◆ **WHAT THIS TASK INVOLVES**: Each line starting at the one that contains "This screenshot has" and ending at the one that contains "Task: Click the help question mark icon" must be returned exactly, and the rest of the listing is left out.
Start of MATERIAL PROVIDED
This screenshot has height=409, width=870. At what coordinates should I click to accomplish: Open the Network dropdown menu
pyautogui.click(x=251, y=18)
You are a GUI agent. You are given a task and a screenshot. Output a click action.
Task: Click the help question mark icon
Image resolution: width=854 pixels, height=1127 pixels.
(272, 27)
End of MATERIAL PROVIDED
Start of MATERIAL PROVIDED
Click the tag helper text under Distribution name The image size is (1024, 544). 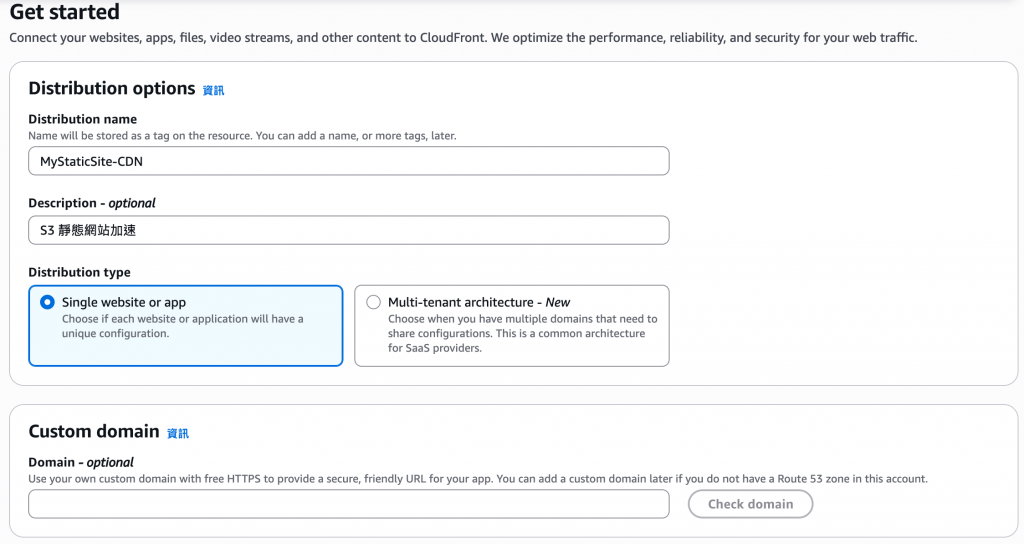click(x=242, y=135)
End of MATERIAL PROVIDED
◆ **TASK RESULT**:
This screenshot has height=409, width=870. At what coordinates should I click to accomplish: Open the Network dropdown menu
pyautogui.click(x=251, y=18)
You are a GUI agent. You are given a task and a screenshot. Output a click action.
Task: Click the help question mark icon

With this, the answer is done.